Another admission: I was prejudiced against you. That may have colored my judgement. J.W., your hippie dippie mailman and a friend of mine since childhood, had spoken so glowingly of you, and he’s such a bad judge of character — except, of course, in my case. But more importantly, I disliked some articles you had written. I am meaning those you wrote when it really looked like THE SUN was going to set for good. There was one especially that was so self-righteous that Richard M. Nixon could have written it. You seemed to be arguing not so much for the continued existence of THE SUN as for the vindication of Sy Safransky. And this after you had spent so much time trying to convince us that the magazine belonged to its public. Nasty. In your moment of despair, you tried to snatch it away from them.
But who am I to sit in judgement? Let him who is without registration cast the first vote. If you would pluck the mote out of your brother’s eye, you must first get a degree in optometry. So on. . . .
Well, maybe I’m not SUN people. Although I was a bona fide priest in that mystical order in San Francisco a dozen years ago, I find my religious spookiness decreases with the hairs on my head. And I prefer my medicine halfistic from a licensed physician like my father. And I get dirty thoughts every time you run a picture of Patricia Sun. (May God forgive me.)
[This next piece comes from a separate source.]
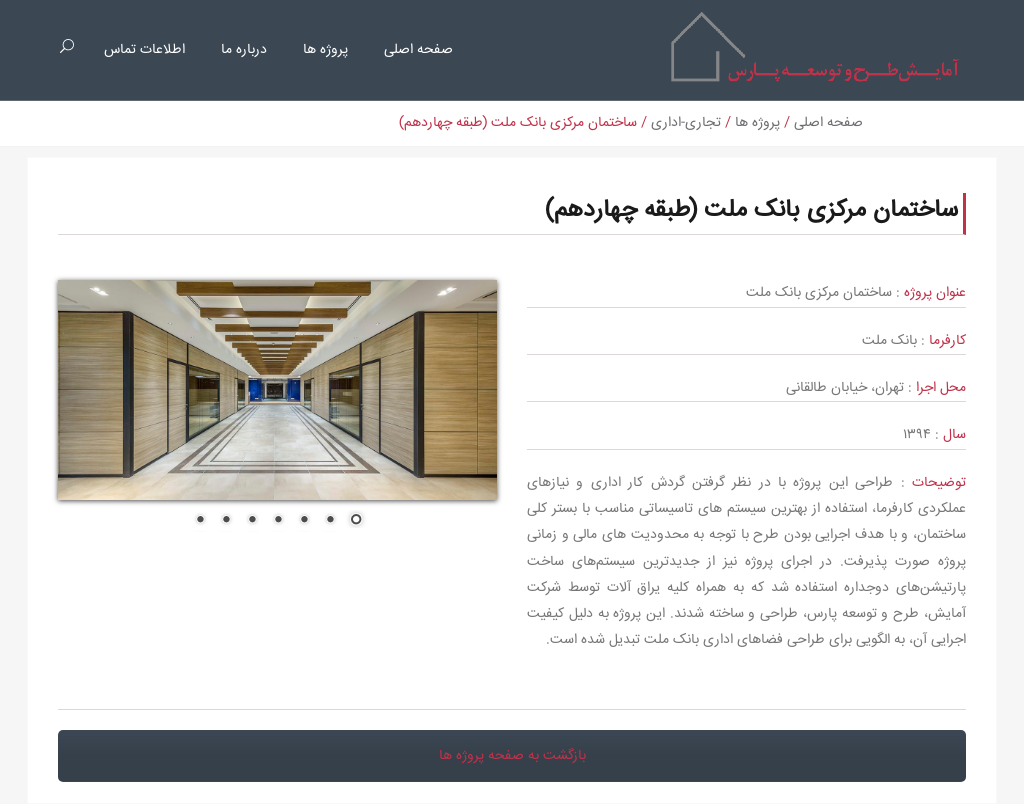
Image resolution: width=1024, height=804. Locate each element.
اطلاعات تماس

On the other hand (if it hasn’t offended thee yet), I’m not one to lay up treausres on earth but put my faith in something simpler and, at once, grander. Everytime I see the glow of lightning on the horizon at night, I think “This is it; the joke of creation is about to collapse in laughter.” My only hope is that the end doesn’t come before my thirty-fifth birthday when I’ll be the prime age, according to Bucke, for cosmic consciousness TM. And if Patricia Sun and I should chance to meet in some romantic getaway, I swear I’d be real gentle and real organic. (May God help me.)
Regardless of my affections, I enjoy THE SUN because of its spunk. The layout and print are superior to most of the other small magazines I’ve seen. Since it gained its present form, honesty and directness have become its hallmarks. It is a joy to find my words in it.
I will continue to submit to you the best work that I feel is appropriate to THE SUN, If there is virtue in my writing, may it bless the magazine.